Kritisch ist die Gesundheitslage im ärmeren, ebenso von der KP regierten Nachbarland Laos. Auch dort explodieren trotz Lockdowns die Infektionszahlen. Ebenso wenig hat Kambodscha die Lage unter Kontrolle, wo täglich neue CovidRekordwerte gemeldet werden. Die Regierung versucht, die Pandemie mit Lockdowns zu bremsen. Das zwingt das Land noch mehr in die Knie: Wegen der Schließung von Märkten und Jobverlusten leiden Menschen an Hunger.
Thailand, Philippinen
Allein am Mittwoch vermeldete Thailand so viele neue Coronafälle wie seit Anfang der Pandemie nicht. Mehrere Regionen, darunter Bangkok, sind bereits weitgehend abgeriegelt. Zudem ist ein landesweites Versammlungsverbot in Kraft. Grund ist der Unmut über die Militärregierung und ihr Corona-Management, erst am Sonntag wurde erneut demonstriert. Nur fünf Prozent der Bevölkerung sind geimpft, die Spitäler sind überfüllt. Trotzdem versucht man, die Tourismussaison zu retten: Badeorte wie Phuket bieten ausländischen Touristen Pakete mit strengen Sicherheitsauflagen an.
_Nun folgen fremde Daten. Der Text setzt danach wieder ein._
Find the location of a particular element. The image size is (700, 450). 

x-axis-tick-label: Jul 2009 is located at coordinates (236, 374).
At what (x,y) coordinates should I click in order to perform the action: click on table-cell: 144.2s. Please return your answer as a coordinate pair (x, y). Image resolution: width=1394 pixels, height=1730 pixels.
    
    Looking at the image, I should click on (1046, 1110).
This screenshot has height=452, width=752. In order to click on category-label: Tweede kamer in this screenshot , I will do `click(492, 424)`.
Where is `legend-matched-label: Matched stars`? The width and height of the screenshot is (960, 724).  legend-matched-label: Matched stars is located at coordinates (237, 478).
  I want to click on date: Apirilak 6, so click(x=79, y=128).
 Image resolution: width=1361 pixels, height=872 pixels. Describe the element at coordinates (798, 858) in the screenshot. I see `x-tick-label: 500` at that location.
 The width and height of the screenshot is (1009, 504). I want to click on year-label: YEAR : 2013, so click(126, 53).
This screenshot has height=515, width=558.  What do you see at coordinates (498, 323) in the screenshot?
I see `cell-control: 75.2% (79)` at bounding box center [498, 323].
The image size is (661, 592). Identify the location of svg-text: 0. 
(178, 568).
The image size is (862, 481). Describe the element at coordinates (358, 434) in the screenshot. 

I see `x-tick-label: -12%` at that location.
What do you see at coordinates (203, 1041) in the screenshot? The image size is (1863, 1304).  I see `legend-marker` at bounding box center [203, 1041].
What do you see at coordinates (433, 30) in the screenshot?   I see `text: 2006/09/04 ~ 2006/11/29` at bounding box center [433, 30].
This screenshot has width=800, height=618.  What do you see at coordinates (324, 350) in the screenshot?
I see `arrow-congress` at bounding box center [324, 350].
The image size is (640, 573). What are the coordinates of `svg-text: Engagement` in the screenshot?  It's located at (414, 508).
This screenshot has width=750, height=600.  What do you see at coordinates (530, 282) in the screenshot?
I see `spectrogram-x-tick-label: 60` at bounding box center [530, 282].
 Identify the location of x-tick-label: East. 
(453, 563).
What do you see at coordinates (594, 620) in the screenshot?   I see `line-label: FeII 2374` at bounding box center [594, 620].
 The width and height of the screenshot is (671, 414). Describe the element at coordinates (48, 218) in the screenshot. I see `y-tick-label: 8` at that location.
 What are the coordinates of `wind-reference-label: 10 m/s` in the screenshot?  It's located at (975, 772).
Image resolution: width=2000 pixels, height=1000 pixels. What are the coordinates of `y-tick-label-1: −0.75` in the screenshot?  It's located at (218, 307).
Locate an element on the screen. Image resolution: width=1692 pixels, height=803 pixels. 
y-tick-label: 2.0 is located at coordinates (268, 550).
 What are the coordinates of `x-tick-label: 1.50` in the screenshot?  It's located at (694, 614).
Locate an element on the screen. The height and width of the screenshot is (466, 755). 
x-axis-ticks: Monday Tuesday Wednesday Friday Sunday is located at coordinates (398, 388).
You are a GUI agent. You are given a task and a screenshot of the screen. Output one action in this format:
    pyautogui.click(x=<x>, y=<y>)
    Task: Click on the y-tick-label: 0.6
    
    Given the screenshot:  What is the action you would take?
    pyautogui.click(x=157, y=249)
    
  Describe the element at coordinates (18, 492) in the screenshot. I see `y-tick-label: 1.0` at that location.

Auch in Malaysia, das sich seit Juni wegen Delta im Lockdown befindet, wächst der Frust auf die Regierung. Die Pandemie hat die Wirtschaftskrise verschärft.
In den Philippinen breitet sich indes Delta ebenfalls schnell aus. Und auch dort ist die Impfrate mit sechs Prozent sehr niedrig. Präsident Rodrigo Duterte versucht nun, die Bevölkerung zum Impfen zu animieren. Einerseits lockt er mit Belohnungen (eine Kuh, ein Huhn) – anderseits droht er: Wer sich nicht impfen lasse, könne bald im Gefängnis landen.